How to monitor and tune your streaming jobs
Best practices for sizing and scaling your AWS Glue cluster, using our newly launched features like auto scaling and the small worker type G 0.25X

Development tools

AWS Glue Studio notebooks can speed up the development of your streaming job by allowing data engineers to work using an interactive notebook and test code changes to get quick feedback—from business logic coding to testing configuration changes—as part of tuning.

Before you run any code in the notebook (which would start the session), you need to set some important configurations.

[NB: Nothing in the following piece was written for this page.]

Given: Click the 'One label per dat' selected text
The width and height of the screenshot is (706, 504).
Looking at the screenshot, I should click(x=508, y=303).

The magic %streaming creates the session cluster using the same runtime as AWS Glue streaming jobs. This way, you interactively develop and test your code using the same runtime that you use later in the production job.

Additionally, configure Spark UI logs, which will be very useful for monitoring and tuning the job.

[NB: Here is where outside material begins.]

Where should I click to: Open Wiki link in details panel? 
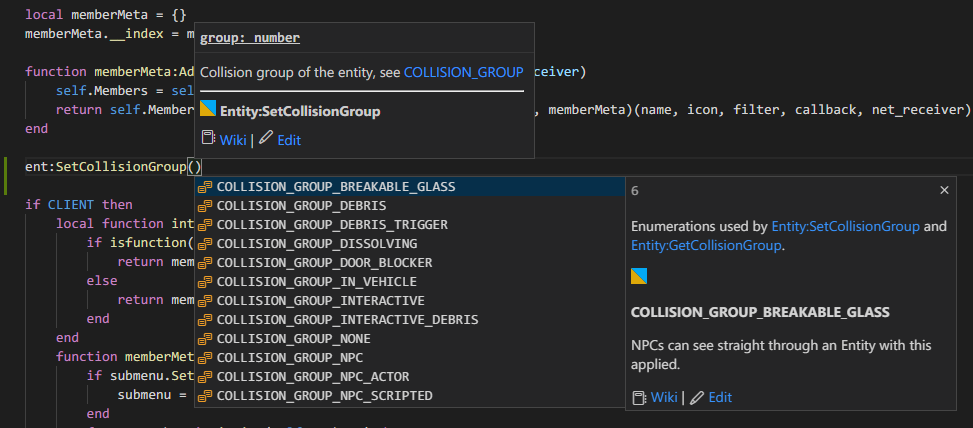click(664, 398)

See the following configuration:

%streaming
%%configure
{
"--enable-spark-ui": "true",
"--spark-event-logs-path": "s3://your_bucket/sparkui/"
}

For additional configuration options such as version or number of workers, refer to Configuring AWS Glue interactive sessions for Jupyter and AWS Glue Studio notebooks.

To visualize the Spark UI logs, you need a Spark history server. If you don’t have one already, refer to Launching the Spark History Server for deployment instructions.

Structured Streaming is based on streaming DataFrames, which represent micro-batches of messages.
The following code is an example of creating a stream DataFrame using Amazon Kinesis as the source:

kinesis_options = {
  "streamARN": "arn:aws:kinesis:us-east-2:777788889999:stream/fromOptionsStream",
  "startingPosition": "TRIM_HORIZON",
  "inferSchema": "true",
  "classification": "json"
}
kinesisDF = glueContext.create_data_frame_from_options(
   connection_type="kinesis",
   connection_options=kinesis_options
)

The AWS Glue API helps you create the DataFrame by doing schema detection and auto decompression, depending on the format. You can also build it yourself using the Spark API directly:

kinesisDF = spark.readStream.format("kinesis").options(**kinesis_options).load()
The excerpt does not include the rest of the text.